_Material provided_

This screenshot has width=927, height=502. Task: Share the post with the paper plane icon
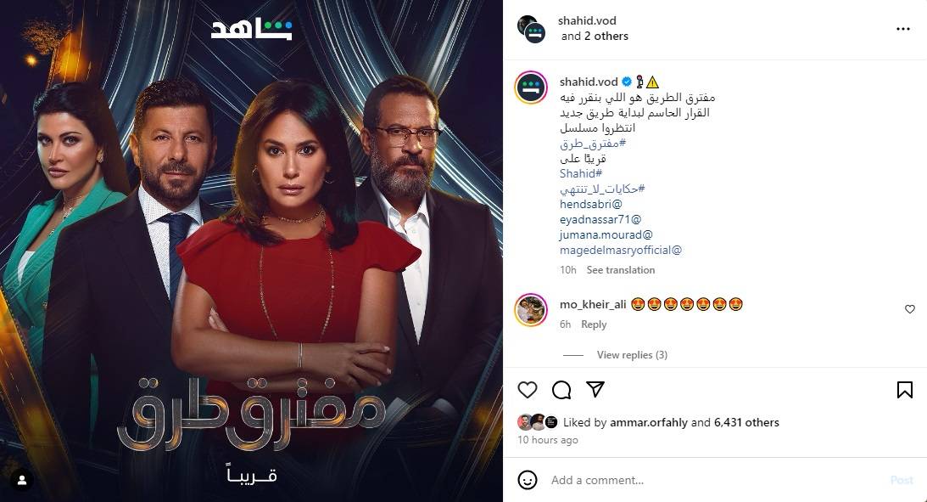[595, 389]
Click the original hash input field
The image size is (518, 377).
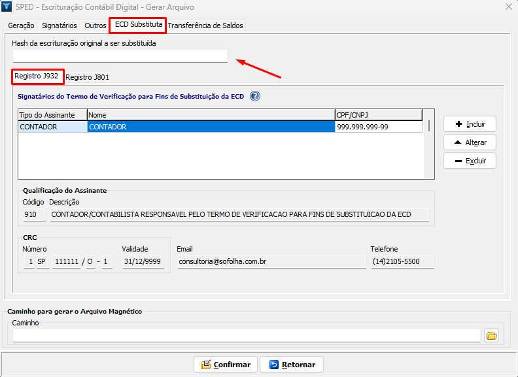click(x=120, y=56)
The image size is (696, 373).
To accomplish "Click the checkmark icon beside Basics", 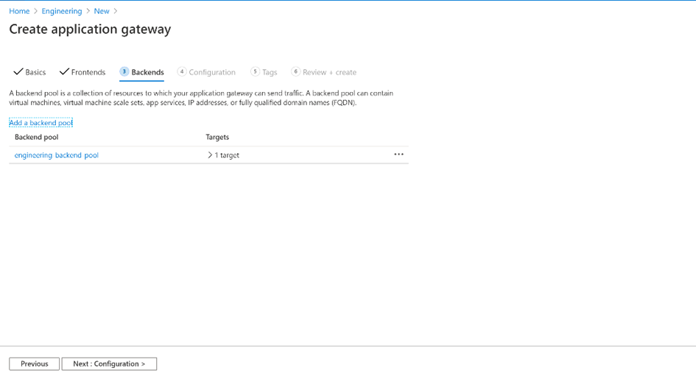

_Your goal_
Output the complete listing exactly. Pictures stay out.

_Answer for this exercise_
This screenshot has width=927, height=502. Task: Share the post with the paper plane icon
[595, 389]
Click the original hash input field
The image size is (518, 377).
click(x=120, y=56)
The image size is (696, 373).
To accomplish "Click the checkmark icon beside Basics", 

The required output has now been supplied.